From The Lord of the Rings: The Return of the King in the chapter ‘Mount Doom’
The hobbits could feel the threat of Mordor bearing down upon them, as they crept inch by struggling inch amid the ruin of Gorgoroth on their way toward Orodruin, the fiery Mountain of Doom.
“Out from the Dark Tower there crept the veils of Shadow that Sauron wove about himself. But far worse then all such perils was the ever-approaching threat that beat upon them as they went: the dreadful menace of the Power that waited, brooding in deep thought and sleepless malice behind the dark veil about its Throne. Nearer and nearer it drew, looming blacker, like the oncoming of a wall of night at the last end of the world.”
From The Lord of the Rings: The Return of the King in the chapter ‘Mount Doom’
For one moment only, Frodo turned and looked upon the blackness in the east. From the height of Mount Doom the veiling shadow was ripped away and a true vision of Sauron was revealed to him.
“Far off the Shadows of Sauron hung; but torn by some gust of wind out of the world, or else moved by some great disquiet within, the mantling clouds swirled and for a moment drew aside; and then he saw, rising black, blacker and darker then the vast shades amid which it stood, the cruel pinnacles and iron crown of the topmost tower of Barad-dûr.”
“One moment only it stared out, but as from some great window immeasurably high there stabbed northward a flame of red, the flicker of a piercing Eye; and then the shadows were furled again and the terrible vision was removed. The Eye was not turned toward them: it was gazing north to were the Captains of the West stood at bay, and thither all it’s malice was now bent, as the power moved to strike its deadly blow; but Frodo at that dreadful glimpse fell as one stricken mortally”

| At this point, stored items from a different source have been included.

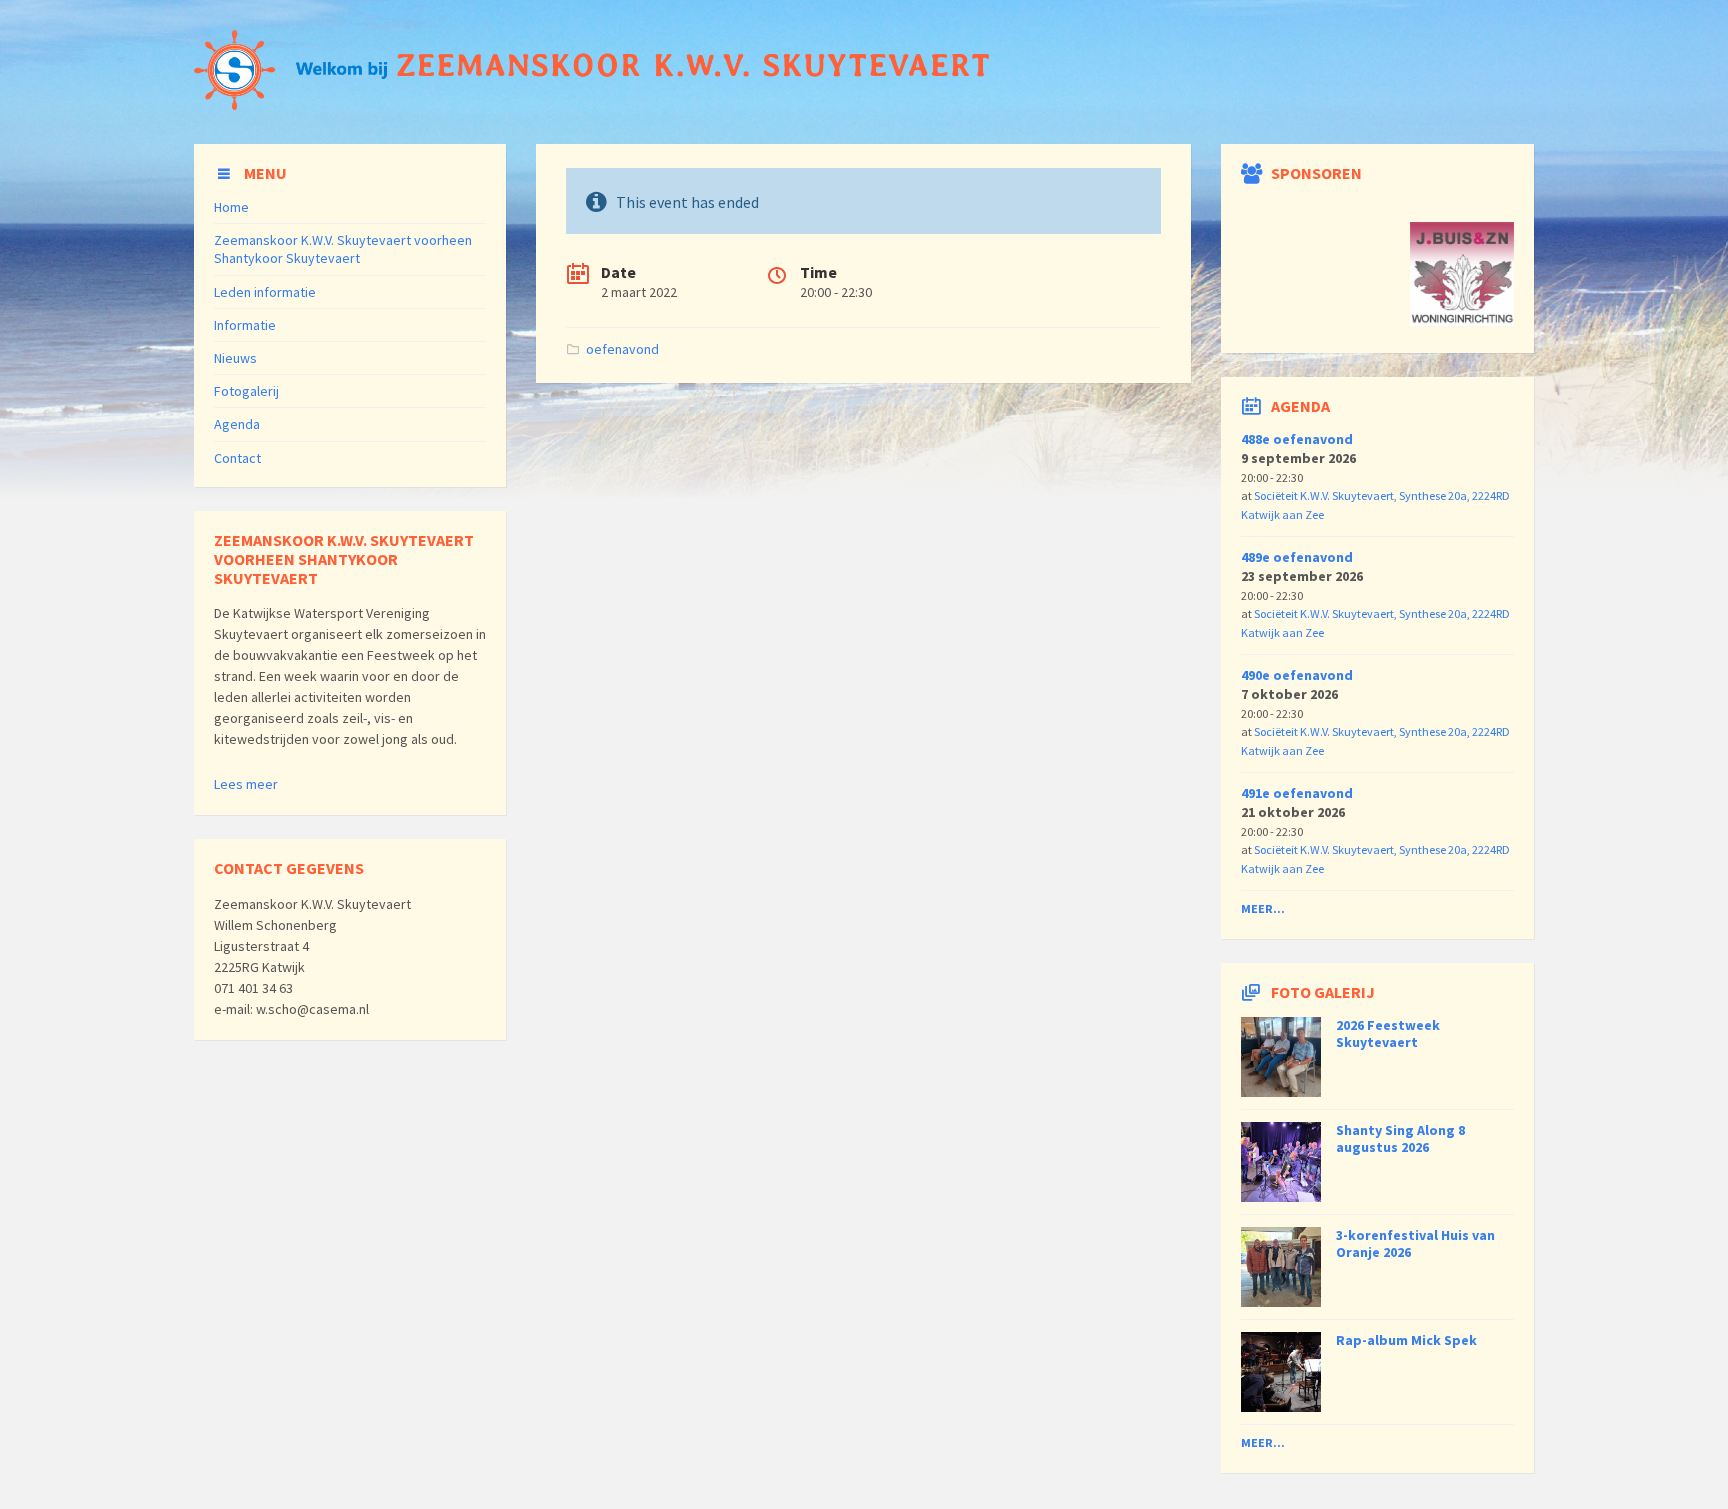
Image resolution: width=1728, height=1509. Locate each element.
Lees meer (246, 784)
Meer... (1263, 908)
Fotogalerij (246, 391)
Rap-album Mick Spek (1406, 1340)
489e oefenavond (1297, 557)
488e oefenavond (1297, 439)
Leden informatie (265, 292)
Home (231, 207)
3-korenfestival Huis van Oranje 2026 (1415, 1243)
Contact (237, 458)
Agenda (237, 424)
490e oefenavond (1297, 675)
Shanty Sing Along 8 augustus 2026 (1400, 1138)
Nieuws (235, 358)
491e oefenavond (1297, 793)
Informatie (245, 325)
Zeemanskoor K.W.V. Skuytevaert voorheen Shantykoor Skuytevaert (343, 249)
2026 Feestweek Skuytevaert (1388, 1033)
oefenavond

From The Lord of the Rings: The Return of the King in the chapter ‘Mount Doom’
The History of the Dark Tower of Mordor
Much can be told about the History of Barad-dûr, for it stood as a symbol of Sauron’s malice toward Middle-earth and it’s fate was tied to that of the Dark Lord. Twice it loomed over the valley of terror in the land of Mordor and twice it was leveled by the forces of the West.
The Dark Tower of Mordor had two incarnations
The first building of Barad-dûr took place in the year 1000 of the Second Age. For 600 years the slaves of Mordor labored to build it and the Tower’s completion coincided with the forging of the One Ring in 1600 SA. The Tower was leveled at the end of the second age, yet it’s foundations remained in tact. As long as Sauron lived, the foundation of the Dark Tower could not be destroyed.
The second building of Barad-dûr took place in the Third Age of Middle-earth. In the year 2941 of the Third Age, after fleeing Dol Guldur, Sauron returned to Mordor as he had long planned and began and the rebuilding of the Dark Tower. This time it is completed in less then 60 years. With it’s vast foundations still in place and thousands of Uruks and Dark Men of the South at his disposal, the rebuilding took much less time. In addition there was no longer a need for secrecy, for Sauron had openly declared himself, when Mount Doom once more filled the skies with fire.
These two towers were likely very different in appearance and we here in Mordor will be discussing their appearance in more detail in future updates to this page as wee seek more knowledge in the Library of Shadow.